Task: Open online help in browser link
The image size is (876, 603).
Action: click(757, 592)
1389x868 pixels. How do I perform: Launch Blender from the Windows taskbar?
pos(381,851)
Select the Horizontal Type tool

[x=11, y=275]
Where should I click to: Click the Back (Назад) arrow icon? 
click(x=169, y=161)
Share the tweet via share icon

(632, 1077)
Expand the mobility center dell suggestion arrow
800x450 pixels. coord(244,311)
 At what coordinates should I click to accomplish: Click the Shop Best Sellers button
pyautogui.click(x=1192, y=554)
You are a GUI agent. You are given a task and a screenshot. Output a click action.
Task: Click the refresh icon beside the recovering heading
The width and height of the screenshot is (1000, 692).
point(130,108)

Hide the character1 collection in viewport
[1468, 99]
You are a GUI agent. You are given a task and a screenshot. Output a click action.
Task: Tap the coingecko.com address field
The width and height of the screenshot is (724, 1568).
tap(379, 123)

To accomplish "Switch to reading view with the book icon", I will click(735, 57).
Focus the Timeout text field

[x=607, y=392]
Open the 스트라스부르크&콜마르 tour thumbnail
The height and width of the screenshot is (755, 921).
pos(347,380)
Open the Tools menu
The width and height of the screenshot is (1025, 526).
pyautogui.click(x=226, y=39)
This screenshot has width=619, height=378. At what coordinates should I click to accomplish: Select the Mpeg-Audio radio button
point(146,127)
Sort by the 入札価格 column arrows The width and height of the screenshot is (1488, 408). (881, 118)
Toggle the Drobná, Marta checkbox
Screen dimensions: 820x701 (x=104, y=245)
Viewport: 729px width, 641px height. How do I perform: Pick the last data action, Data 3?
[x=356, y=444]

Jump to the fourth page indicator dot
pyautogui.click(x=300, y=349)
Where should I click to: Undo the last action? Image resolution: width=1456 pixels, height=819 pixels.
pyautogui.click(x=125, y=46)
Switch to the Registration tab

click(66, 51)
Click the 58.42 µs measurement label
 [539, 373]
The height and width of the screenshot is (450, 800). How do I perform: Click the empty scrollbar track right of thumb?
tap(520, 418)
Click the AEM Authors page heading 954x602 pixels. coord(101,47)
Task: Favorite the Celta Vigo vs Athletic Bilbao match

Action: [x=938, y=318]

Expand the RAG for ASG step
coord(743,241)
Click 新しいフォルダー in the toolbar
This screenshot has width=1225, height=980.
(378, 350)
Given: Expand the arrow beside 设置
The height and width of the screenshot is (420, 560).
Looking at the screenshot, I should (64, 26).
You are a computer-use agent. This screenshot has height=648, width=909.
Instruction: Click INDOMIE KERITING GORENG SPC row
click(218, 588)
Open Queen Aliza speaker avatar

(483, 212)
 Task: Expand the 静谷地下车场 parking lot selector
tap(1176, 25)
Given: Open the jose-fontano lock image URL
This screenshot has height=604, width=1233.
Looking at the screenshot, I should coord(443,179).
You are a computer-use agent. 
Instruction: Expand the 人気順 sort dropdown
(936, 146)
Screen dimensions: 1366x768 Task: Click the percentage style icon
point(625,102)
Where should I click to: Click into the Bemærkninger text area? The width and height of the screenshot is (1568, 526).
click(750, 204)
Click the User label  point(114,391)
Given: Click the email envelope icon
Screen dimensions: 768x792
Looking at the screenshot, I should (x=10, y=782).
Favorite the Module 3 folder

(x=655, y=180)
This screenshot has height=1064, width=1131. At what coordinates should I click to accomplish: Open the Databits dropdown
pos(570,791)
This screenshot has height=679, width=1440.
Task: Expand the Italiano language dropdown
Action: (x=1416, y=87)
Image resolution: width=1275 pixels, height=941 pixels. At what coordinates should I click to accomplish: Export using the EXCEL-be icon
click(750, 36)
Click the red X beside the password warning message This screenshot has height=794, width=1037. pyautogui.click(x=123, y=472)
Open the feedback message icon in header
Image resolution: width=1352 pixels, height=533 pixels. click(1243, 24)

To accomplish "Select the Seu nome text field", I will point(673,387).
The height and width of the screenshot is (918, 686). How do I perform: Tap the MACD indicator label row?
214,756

================================

DIRECTIONS FOR THIS TASK: Output exactly the lines of the records from the first through the one bearing "Sort by the", both ends included.

EXERCISE ANSWER:
Task: Open online help in browser link
The image size is (876, 603).
Action: click(757, 592)
1389x868 pixels. How do I perform: Launch Blender from the Windows taskbar?
pos(381,851)
Select the Horizontal Type tool

[x=11, y=275]
Where should I click to: Click the Back (Назад) arrow icon? 
click(x=169, y=161)
Share the tweet via share icon

(632, 1077)
Expand the mobility center dell suggestion arrow
800x450 pixels. coord(244,311)
 At what coordinates should I click to accomplish: Click the Shop Best Sellers button
pyautogui.click(x=1192, y=554)
You are a GUI agent. You are given a task and a screenshot. Output a click action.
Task: Click the refresh icon beside the recovering heading
The width and height of the screenshot is (1000, 692).
point(130,108)

Hide the character1 collection in viewport
[1468, 99]
You are a GUI agent. You are given a task and a screenshot. Output a click action.
Task: Tap the coingecko.com address field
The width and height of the screenshot is (724, 1568).
tap(379, 123)

To accomplish "Switch to reading view with the book icon", I will click(735, 57).
Focus the Timeout text field

[x=607, y=392]
Open the 스트라스부르크&콜마르 tour thumbnail
The height and width of the screenshot is (755, 921).
pos(347,380)
Open the Tools menu
The width and height of the screenshot is (1025, 526).
pyautogui.click(x=226, y=39)
This screenshot has width=619, height=378. At what coordinates should I click to accomplish: Select the Mpeg-Audio radio button
point(146,127)
Sort by the 入札価格 column arrows The width and height of the screenshot is (1488, 408). (881, 118)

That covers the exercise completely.